**** Page text

# Unbroken



## QuickSilver (Jan 1, 2015)

Has anyone seen this movie?   We are thinking of going to see it today..   Was it very violet.. so that I have to close my eyes?  Hubby wants to see it more than I do.  But we are trying to see many of the Oscar buzz films..  so far we have seen "The theory of Everything"  and "Into the Woods"


----------



## Jackie22 (Jan 1, 2015)

This movie is on my list to see also, hope it is as good as the book.


----------



## QuickSilver (Jan 1, 2015)

Just so much violence in it..    We MAY see it this weekend... BUT for today.. we have opted to go see the Immitation Game..  That got better reviews anyway..  I'll post about it when we get back..


----------



## Jackie22 (Jan 1, 2015)

QS..I like to see the Oscar winning movies too, you should give us a review on the ones you've seen.....I have not see any as yet.....like how many stars you'd give it.


----------



## QuickSilver (Jan 2, 2015)

OK...  I have decided to go ahead and see this movie...  Maybe tonight..  It's rated PG13 so maybe it won't be too violent or gory..  I'll let you know

Next on my list.......SELMA..   It comes out next weekend.


----------



## kcvet (Jan 2, 2015)




----------



## QuickSilver (Jan 2, 2015)

We've just bought our tickets for tonight's show


----------



## QuickSilver (Jan 2, 2015)

OK......  I have to say I was surprised how much I enjoyed Unbroken..  It was a powerful film..   My husband really loved it... it's more of a "guys" film, and way to much violence for my liking... no  blood and guts... just lots of hitting and brutality. The story, however, was fascinating and held my interest throughout the entire 2+ hours..  So I'm going to have to give this one Four Silver Stars... I should give it FIVE... but again, the violence creeped me out a little..  However, I DO recommend you seeing it.  It's definately a great movie and should get it's share of Oscar nominations.

********

Task details
Copy out the forum thread about Unbroken in full, word for word, from its title to the end of the last post.

**** Record excerpts

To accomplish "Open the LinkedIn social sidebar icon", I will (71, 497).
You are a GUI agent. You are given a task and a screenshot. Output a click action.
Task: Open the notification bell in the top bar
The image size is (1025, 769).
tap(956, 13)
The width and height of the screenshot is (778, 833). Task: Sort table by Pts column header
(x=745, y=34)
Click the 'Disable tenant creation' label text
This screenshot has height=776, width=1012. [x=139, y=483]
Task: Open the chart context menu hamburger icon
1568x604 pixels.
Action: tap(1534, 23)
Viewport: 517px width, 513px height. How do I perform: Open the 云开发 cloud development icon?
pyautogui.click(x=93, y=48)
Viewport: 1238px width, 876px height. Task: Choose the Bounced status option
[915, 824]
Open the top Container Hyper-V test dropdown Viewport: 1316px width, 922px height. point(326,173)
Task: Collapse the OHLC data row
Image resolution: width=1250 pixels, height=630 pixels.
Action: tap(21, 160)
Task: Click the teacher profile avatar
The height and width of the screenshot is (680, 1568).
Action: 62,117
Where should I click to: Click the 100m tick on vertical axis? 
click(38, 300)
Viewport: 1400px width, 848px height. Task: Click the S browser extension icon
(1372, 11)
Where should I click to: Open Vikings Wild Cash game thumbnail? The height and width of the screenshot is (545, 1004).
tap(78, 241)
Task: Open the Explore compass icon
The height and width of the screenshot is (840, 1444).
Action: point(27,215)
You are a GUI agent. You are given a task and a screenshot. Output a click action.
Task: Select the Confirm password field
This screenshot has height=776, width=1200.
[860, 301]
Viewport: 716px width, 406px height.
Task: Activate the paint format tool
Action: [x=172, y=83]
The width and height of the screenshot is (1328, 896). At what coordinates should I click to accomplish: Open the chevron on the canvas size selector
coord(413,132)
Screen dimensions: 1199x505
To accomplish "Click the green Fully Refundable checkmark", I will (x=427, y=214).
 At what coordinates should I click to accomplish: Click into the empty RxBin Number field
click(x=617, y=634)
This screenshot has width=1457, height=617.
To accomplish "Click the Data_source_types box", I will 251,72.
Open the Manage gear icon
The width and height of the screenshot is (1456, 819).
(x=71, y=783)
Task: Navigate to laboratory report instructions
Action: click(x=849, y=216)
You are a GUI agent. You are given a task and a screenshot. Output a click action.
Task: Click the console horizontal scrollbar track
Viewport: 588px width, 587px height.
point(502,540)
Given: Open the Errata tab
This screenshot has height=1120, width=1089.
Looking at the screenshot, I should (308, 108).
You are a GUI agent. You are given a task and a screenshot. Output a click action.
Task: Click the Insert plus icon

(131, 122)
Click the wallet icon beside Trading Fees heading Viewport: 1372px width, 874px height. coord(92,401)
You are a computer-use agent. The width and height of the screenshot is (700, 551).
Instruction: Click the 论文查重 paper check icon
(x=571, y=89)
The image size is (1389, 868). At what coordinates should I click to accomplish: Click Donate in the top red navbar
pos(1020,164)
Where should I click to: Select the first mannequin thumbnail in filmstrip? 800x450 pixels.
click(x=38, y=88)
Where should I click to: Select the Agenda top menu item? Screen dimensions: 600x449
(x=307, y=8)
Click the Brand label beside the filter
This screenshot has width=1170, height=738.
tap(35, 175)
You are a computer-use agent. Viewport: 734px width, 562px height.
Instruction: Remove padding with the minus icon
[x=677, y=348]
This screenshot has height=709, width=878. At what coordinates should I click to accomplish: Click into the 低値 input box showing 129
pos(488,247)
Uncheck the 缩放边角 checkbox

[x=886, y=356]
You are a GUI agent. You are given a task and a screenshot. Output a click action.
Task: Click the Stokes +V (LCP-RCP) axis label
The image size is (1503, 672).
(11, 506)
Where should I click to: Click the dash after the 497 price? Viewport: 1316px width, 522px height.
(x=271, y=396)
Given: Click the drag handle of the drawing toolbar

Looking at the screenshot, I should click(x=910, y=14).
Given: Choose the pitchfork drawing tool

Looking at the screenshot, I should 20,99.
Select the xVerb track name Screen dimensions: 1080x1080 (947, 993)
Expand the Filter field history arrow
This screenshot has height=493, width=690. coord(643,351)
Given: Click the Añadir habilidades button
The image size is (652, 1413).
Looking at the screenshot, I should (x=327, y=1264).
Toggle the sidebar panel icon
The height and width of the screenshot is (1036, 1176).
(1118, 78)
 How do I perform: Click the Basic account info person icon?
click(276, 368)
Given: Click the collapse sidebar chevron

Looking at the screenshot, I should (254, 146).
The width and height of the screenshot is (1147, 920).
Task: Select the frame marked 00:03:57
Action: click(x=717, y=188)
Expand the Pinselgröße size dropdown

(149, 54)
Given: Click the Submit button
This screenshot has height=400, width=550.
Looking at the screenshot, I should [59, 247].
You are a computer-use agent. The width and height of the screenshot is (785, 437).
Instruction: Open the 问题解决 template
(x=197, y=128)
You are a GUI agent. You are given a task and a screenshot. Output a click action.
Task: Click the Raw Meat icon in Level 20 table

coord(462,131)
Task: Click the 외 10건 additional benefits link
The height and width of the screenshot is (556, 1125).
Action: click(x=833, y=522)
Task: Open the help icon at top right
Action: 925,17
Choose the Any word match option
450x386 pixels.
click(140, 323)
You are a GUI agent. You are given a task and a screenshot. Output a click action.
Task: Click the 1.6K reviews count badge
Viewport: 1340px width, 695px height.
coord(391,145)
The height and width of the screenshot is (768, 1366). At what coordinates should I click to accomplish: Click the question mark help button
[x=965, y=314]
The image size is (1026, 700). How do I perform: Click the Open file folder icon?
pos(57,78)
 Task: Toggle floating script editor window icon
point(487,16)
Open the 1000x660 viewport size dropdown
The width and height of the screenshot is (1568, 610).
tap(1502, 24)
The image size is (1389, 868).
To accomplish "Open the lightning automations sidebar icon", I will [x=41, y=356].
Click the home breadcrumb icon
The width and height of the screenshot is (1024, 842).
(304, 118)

********

Result below
# Unbroken



## QuickSilver (Jan 1, 2015)

Has anyone seen this movie?   We are thinking of going to see it today..   Was it very violet.. so that I have to close my eyes?  Hubby wants to see it more than I do.  But we are trying to see many of the Oscar buzz films..  so far we have seen "The theory of Everything"  and "Into the Woods"


----------



## Jackie22 (Jan 1, 2015)

This movie is on my list to see also, hope it is as good as the book.


----------



## QuickSilver (Jan 1, 2015)

Just so much violence in it..    We MAY see it this weekend... BUT for today.. we have opted to go see the Immitation Game..  That got better reviews anyway..  I'll post about it when we get back..


----------



## Jackie22 (Jan 1, 2015)

QS..I like to see the Oscar winning movies too, you should give us a review on the ones you've seen.....I have not see any as yet.....like how many stars you'd give it.


----------



## QuickSilver (Jan 2, 2015)

OK...  I have decided to go ahead and see this movie...  Maybe tonight..  It's rated PG13 so maybe it won't be too violent or gory..  I'll let you know

Next on my list.......SELMA..   It comes out next weekend.


----------



## kcvet (Jan 2, 2015)




----------



## QuickSilver (Jan 2, 2015)

We've just bought our tickets for tonight's show


----------



## QuickSilver (Jan 2, 2015)

OK......  I have to say I was surprised how much I enjoyed Unbroken..  It was a powerful film..   My husband really loved it... it's more of a "guys" film, and way to much violence for my liking... no  blood and guts... just lots of hitting and brutality. The story, however, was fascinating and held my interest throughout the entire 2+ hours..  So I'm going to have to give this one Four Silver Stars... I should give it FIVE... but again, the violence creeped me out a little..  However, I DO recommend you seeing it.  It's definately a great movie and should get it's share of Oscar nominations.